▶ _EXERCISE PROMPT_: Only the records, repeated exactly, should make up the response.

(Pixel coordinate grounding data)

——————

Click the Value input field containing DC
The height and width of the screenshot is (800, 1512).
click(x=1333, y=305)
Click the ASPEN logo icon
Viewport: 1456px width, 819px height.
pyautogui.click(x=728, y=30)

——————

▶ _SOLVED EXERCISE_:
Click the Value input field containing DC
The height and width of the screenshot is (800, 1512).
click(x=1333, y=305)
Click the ASPEN logo icon
Viewport: 1456px width, 819px height.
pyautogui.click(x=728, y=30)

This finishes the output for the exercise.